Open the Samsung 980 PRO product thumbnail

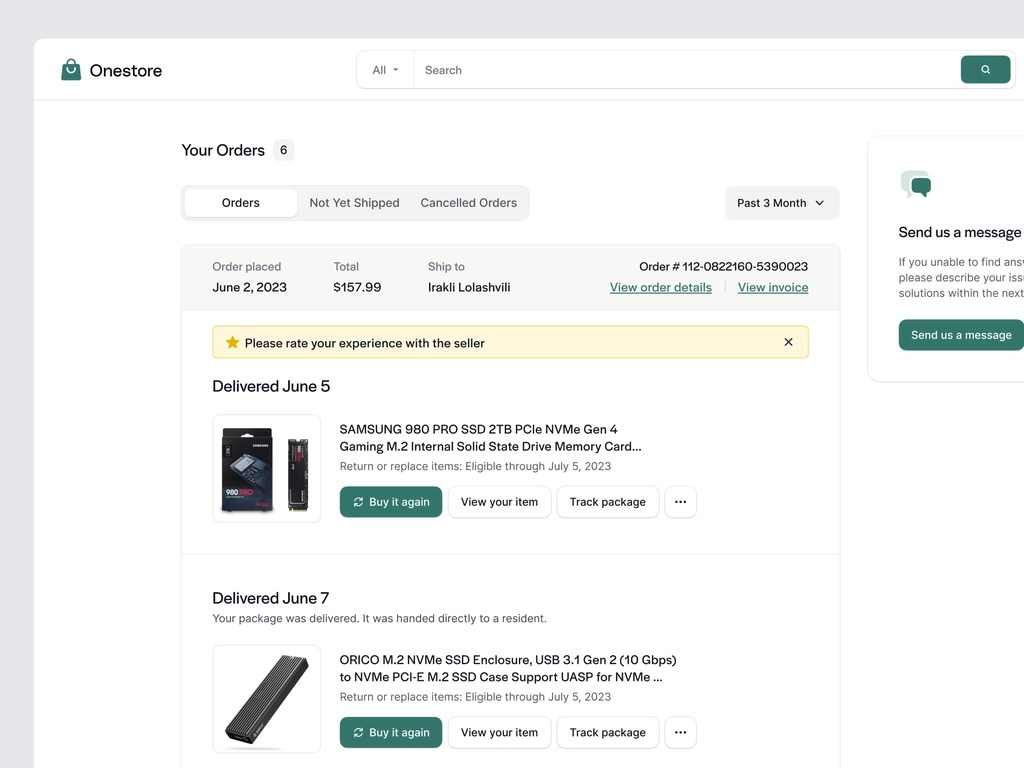[267, 468]
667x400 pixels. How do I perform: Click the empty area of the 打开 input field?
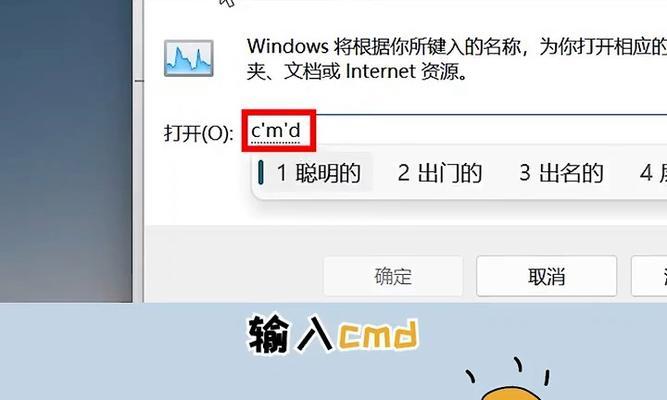491,131
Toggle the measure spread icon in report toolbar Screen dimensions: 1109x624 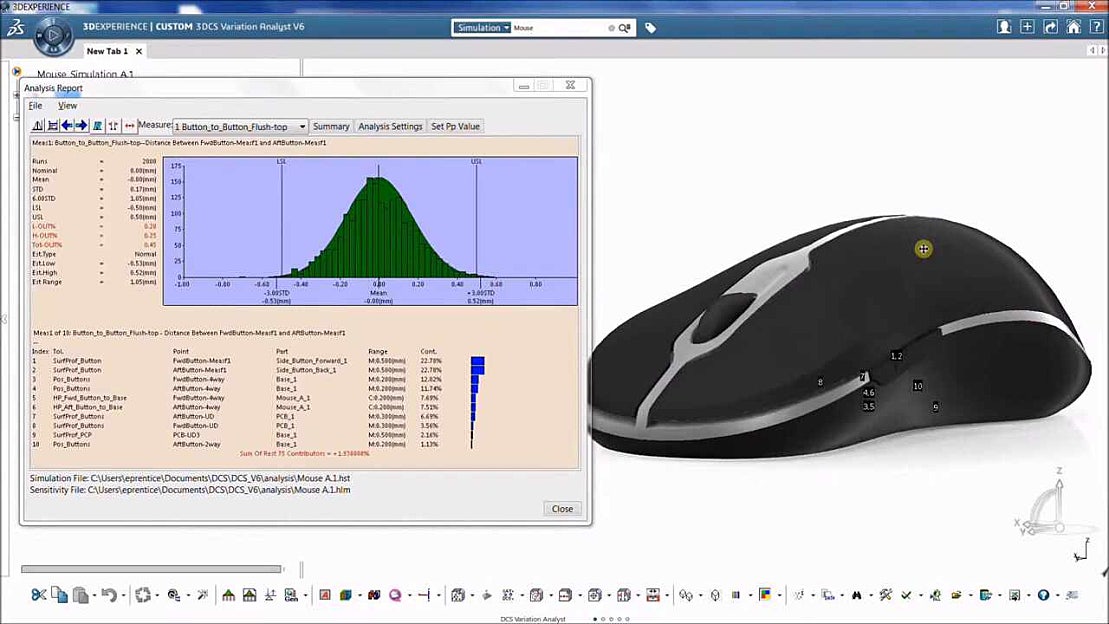click(x=130, y=125)
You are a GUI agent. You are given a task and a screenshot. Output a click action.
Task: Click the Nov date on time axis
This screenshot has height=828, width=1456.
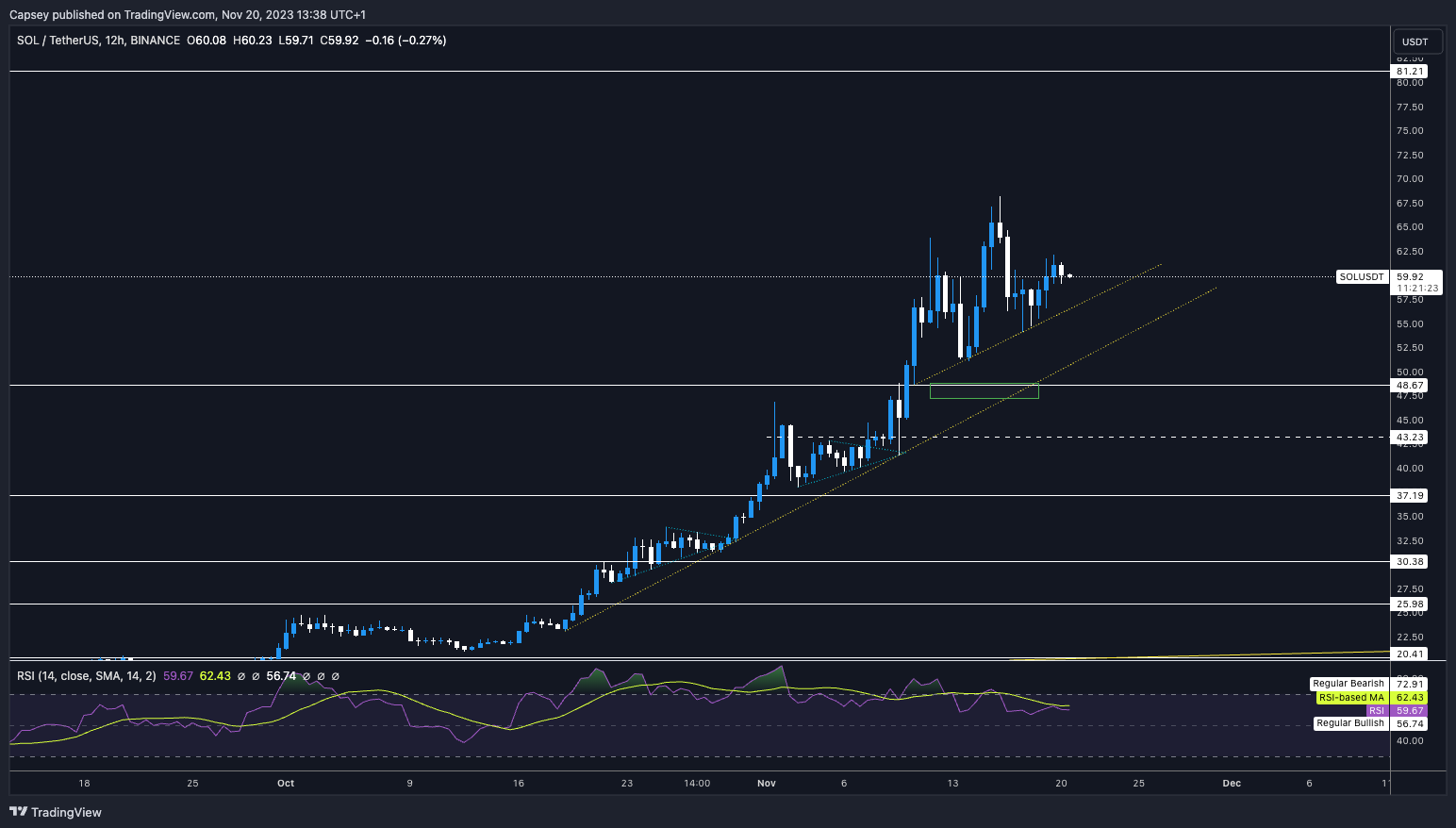pyautogui.click(x=766, y=783)
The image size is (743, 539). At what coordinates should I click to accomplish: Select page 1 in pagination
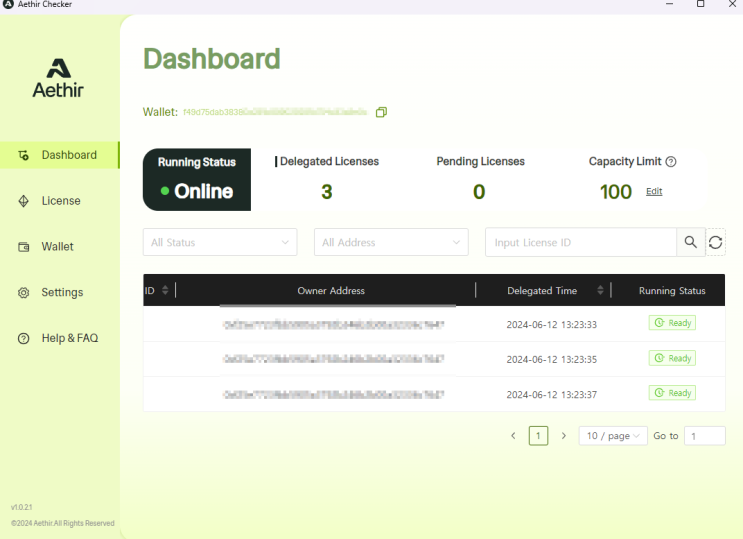(x=538, y=436)
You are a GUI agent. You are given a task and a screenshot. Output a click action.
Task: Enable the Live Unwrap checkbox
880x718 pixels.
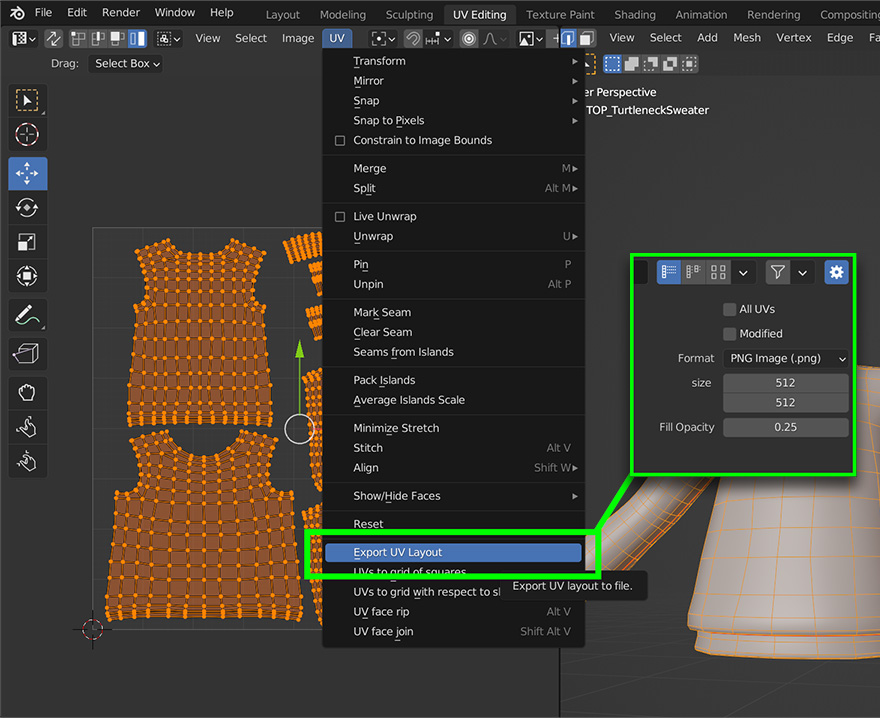[x=340, y=217]
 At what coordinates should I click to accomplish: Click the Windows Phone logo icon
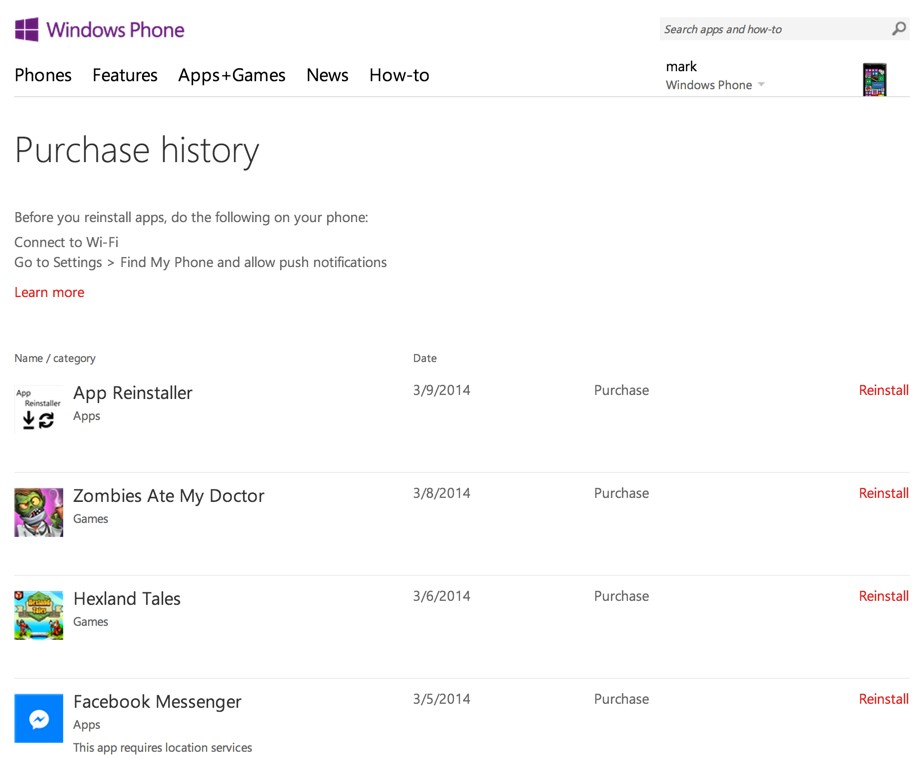coord(27,29)
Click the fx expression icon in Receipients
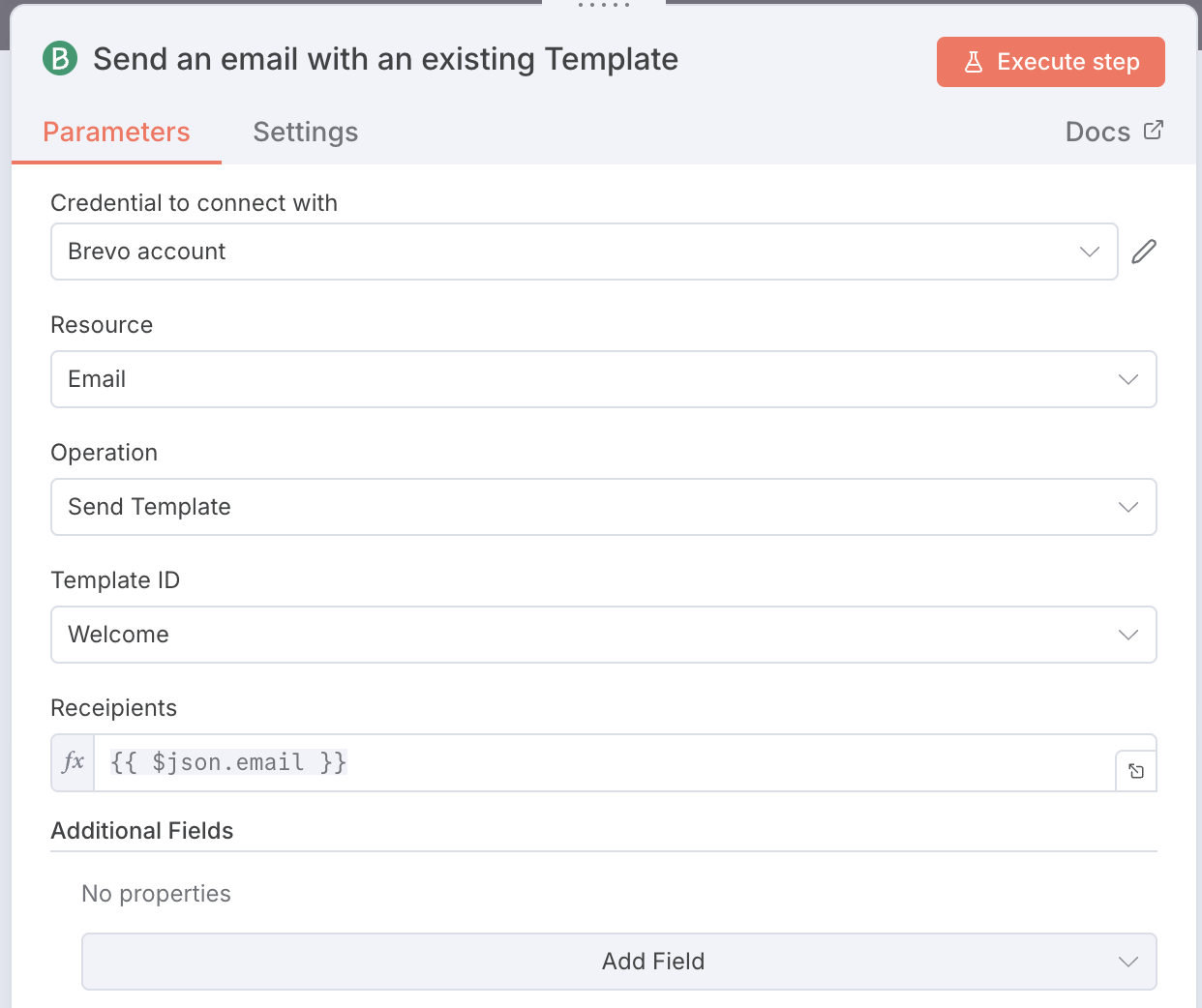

-----

◆ TASK OBJECTIVE: Print the lines from the one that contains "Task: Enable the Live Unwrap checkbox" through the final line of the material above, exactly and only those, with pictures left out.

◆ PROBLEM SOLUTION:
Task: Enable the Live Unwrap checkbox
880x718 pixels.
[x=340, y=217]
 At what coordinates should I click to accomplish: Click the Windows Phone logo icon
coord(27,29)
Click the fx expression icon in Receipients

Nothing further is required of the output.